- Element lookup rows:
▽
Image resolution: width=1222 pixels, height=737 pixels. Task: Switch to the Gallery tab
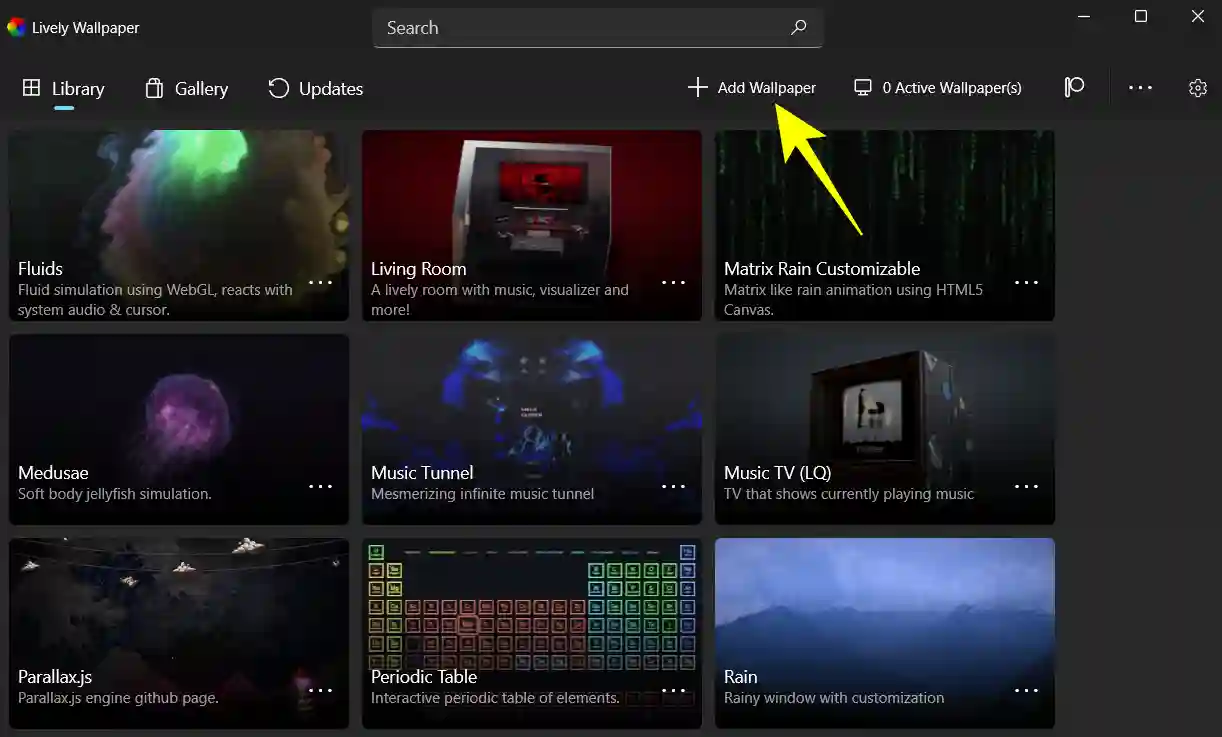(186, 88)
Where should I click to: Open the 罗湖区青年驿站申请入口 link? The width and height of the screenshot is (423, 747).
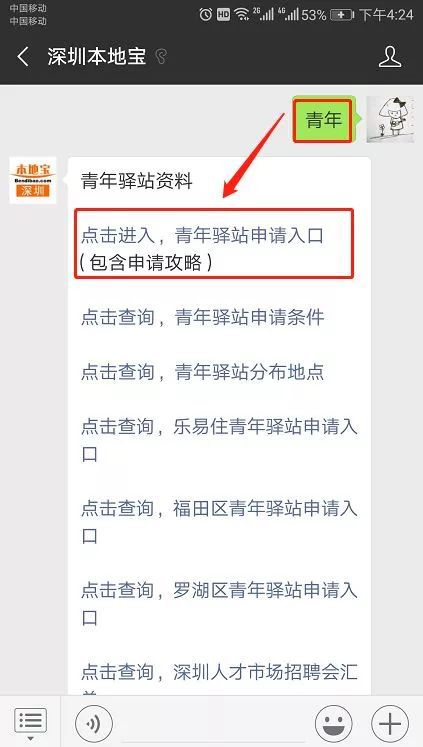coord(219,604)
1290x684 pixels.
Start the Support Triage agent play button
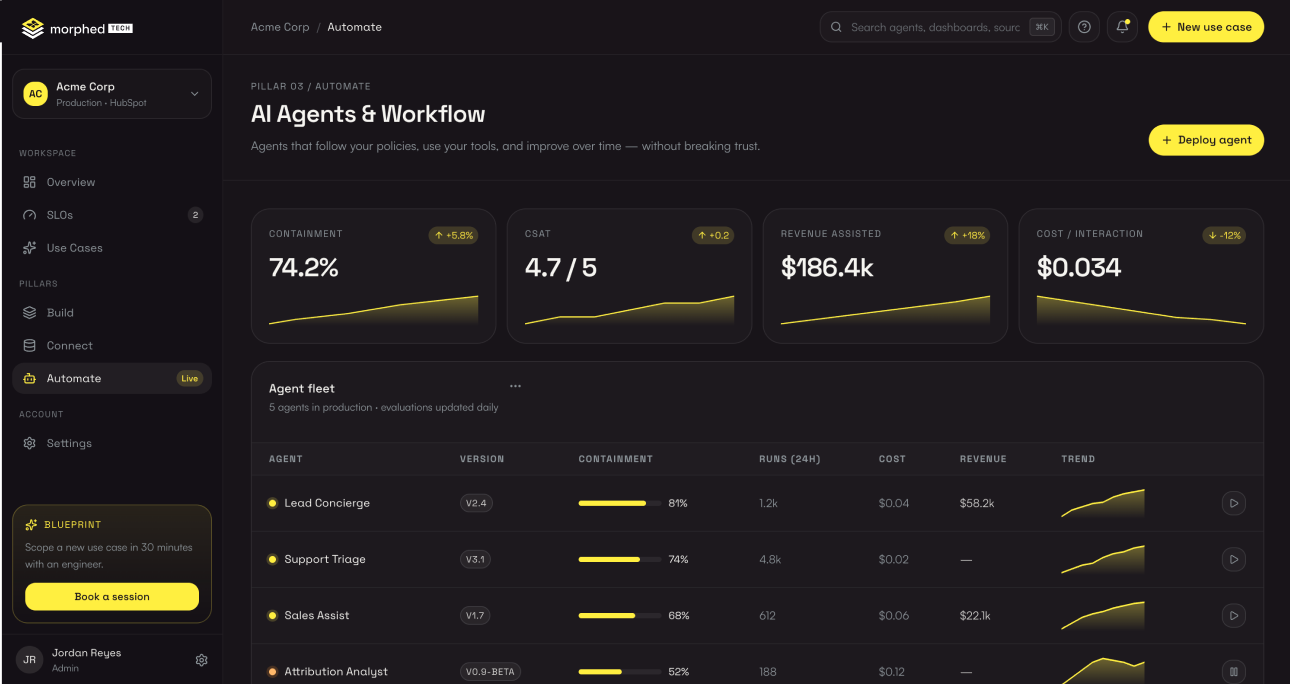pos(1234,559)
△
- Requirements:
Turn the rows above into a numbered list with one line per item. Skip blank lines and leave out the pictures.

- Answer to this exercise:
1. Image resolution: width=1222 pixels, height=737 pixels. Task: Switch to the Gallery tab
2. (186, 88)
3. Where should I click to: Open the 罗湖区青年驿站申请入口 link? The width and height of the screenshot is (423, 747).
4. coord(219,604)
5. 1290x684 pixels.
6. Start the Support Triage agent play button
7. pos(1234,559)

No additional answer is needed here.